C ++错误：没有匹配的函数可调用

Question

Here's the error I got : "no matching function for call to 'MemberForTest::MemberForTest'..."

Here is the code:

#include "Base.h"
#include "Date.h"

class MemberForTest: public tp::Base
{
public:
    MemberForTest(std::string& name, std::string& firstname,
            Date& birthday, std::string& telephone);

};




class Member
{
public:
    Member() :
        perso("Hall", "roger", (12,12,1990), "(999) 444-4545")
    {
    };

    MemberForTest perso;
};

Base is an abstract class. My teacher used the same approach to get to the base class constructor and he does not need to create a function (MemberForTest::MemberForTest). Even if I create the function, the error is still there. Can you help me?

Also, I probably have to pass an object date (Date date(12,12,1990)) rather than (12,12,1990) as parameters. How can I do that?

Answer 1

The expression that you use to initialize Date , namely

(12,12,1990)

is a comma expression that evaluates to an int (specifically, 1990 , the last number in the chain of comma-separated numbers). The error indicates that an int is incompatible with a Date .

Modify your code to construct a Date object instead. Unfortunately, you cannot do it inline, because MemberForTest constructor takes the Date parameter by non-constant reference. If you change the constructor to take parameters by constant reference, like this

MemberForTest(const std::string& name, const std::string& firstname,
        const Date& birthday, const std::string& telephone);

you should be able to do this:

Member() :
    perso("Hall", "roger", Date(12,12,1990), "(999) 444-4545")
{
};

Answer 2

When a parameter is declared as a reference to non-const, such as std::string& name , its argument needs to be an lvalue (a named object). You're passing string literals - these are arrays of characters, not std::string , and need to be converted. The result of a conversion is a temporary object, an rvalue. The language rule says that these cannot be passed to a reference to non-const.

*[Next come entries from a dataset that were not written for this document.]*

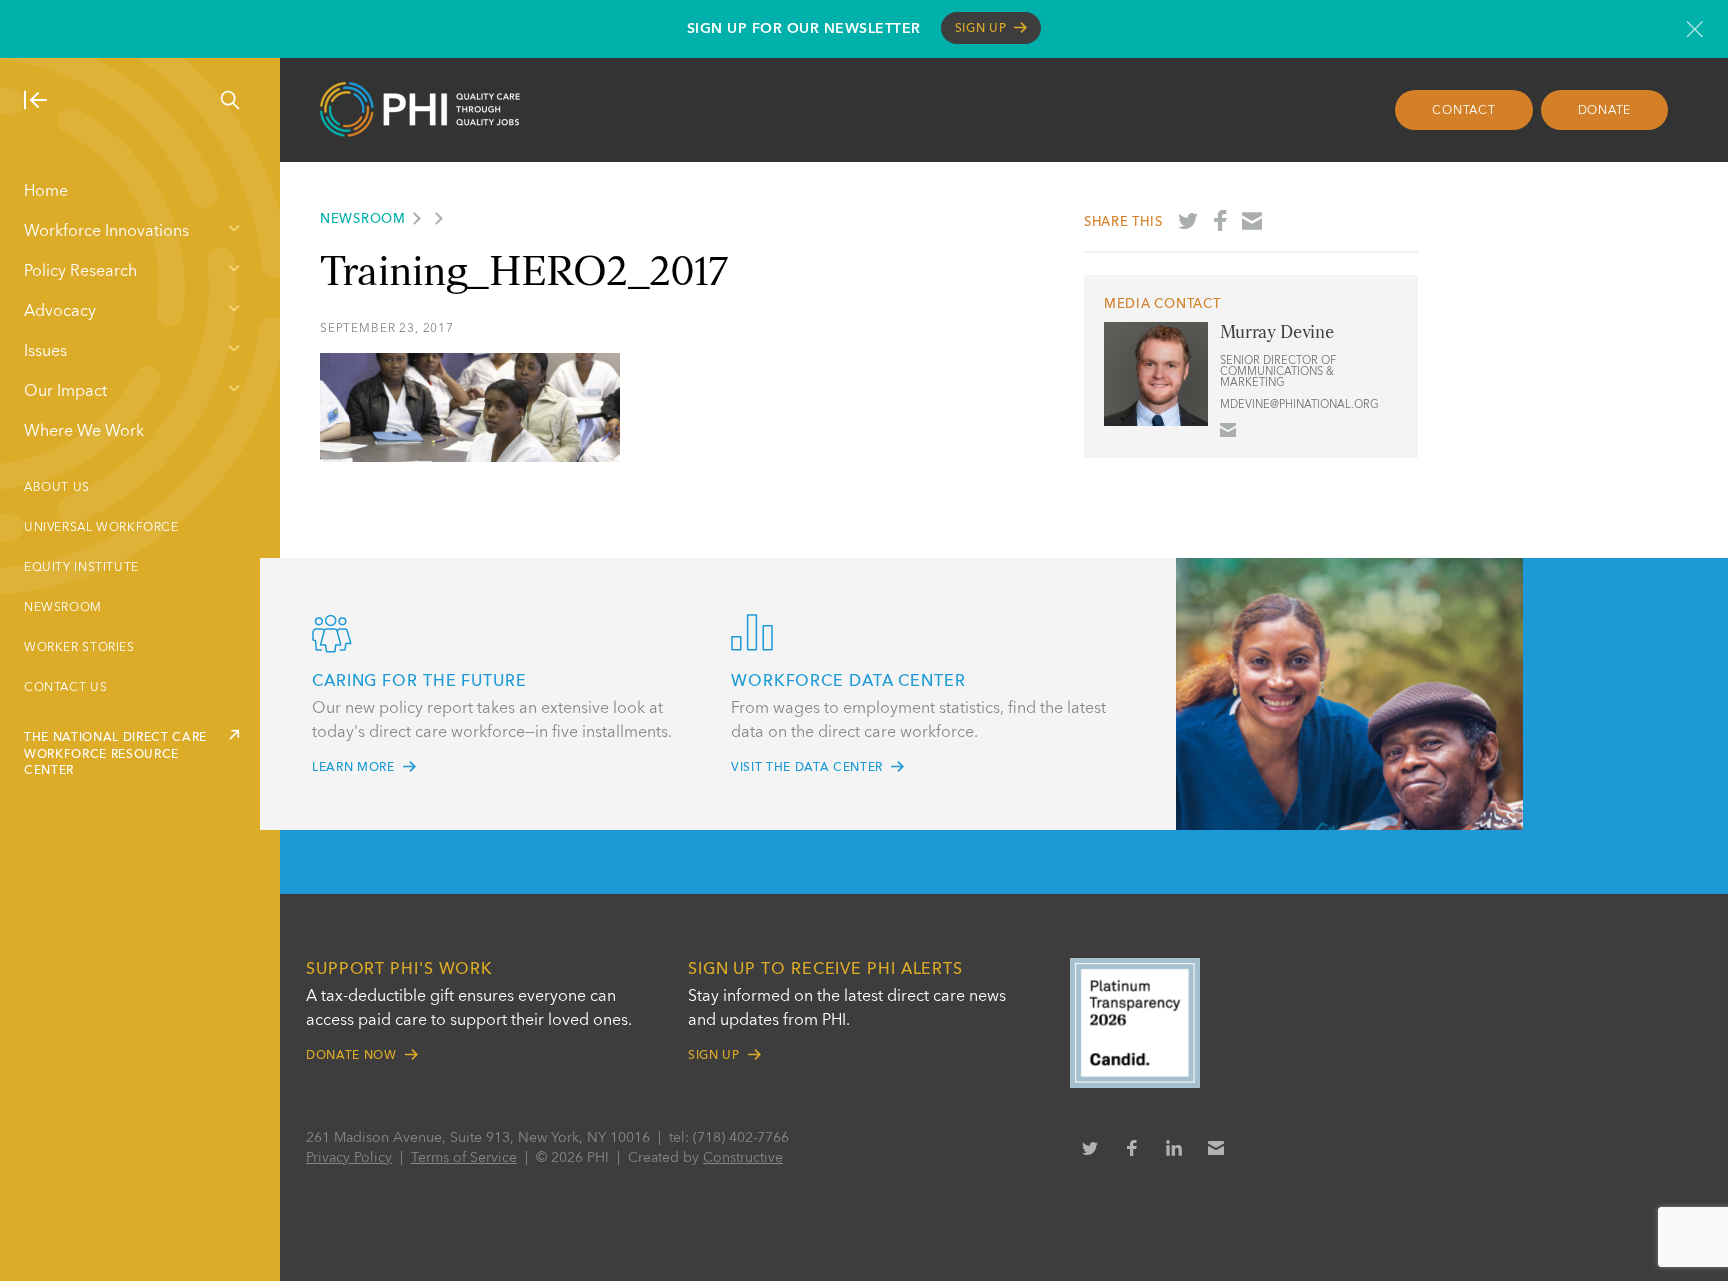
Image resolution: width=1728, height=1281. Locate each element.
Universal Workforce (101, 528)
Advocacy (60, 312)
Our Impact (65, 392)
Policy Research (80, 272)
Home (46, 192)
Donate (1605, 111)
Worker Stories (79, 648)
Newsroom (63, 608)
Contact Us (65, 688)
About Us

You need to either declare the constructor to take const std::string& (since you won't be changing the arguments), or create an object of std::string type first:

void foo(std::string& s);
std::string str;
foo(str);

Also, (12,12,1990) does not create a temporary Date object (for that you'd need to use functional style cast - Date(12,12,1990) ). It's a parenthesized expression, using the comma operator , that evaluates the left hand operands, discards them, and return the rightmost operand (integer literal 1990 ).

And the same applies as with string parameters, you need to take const Date& .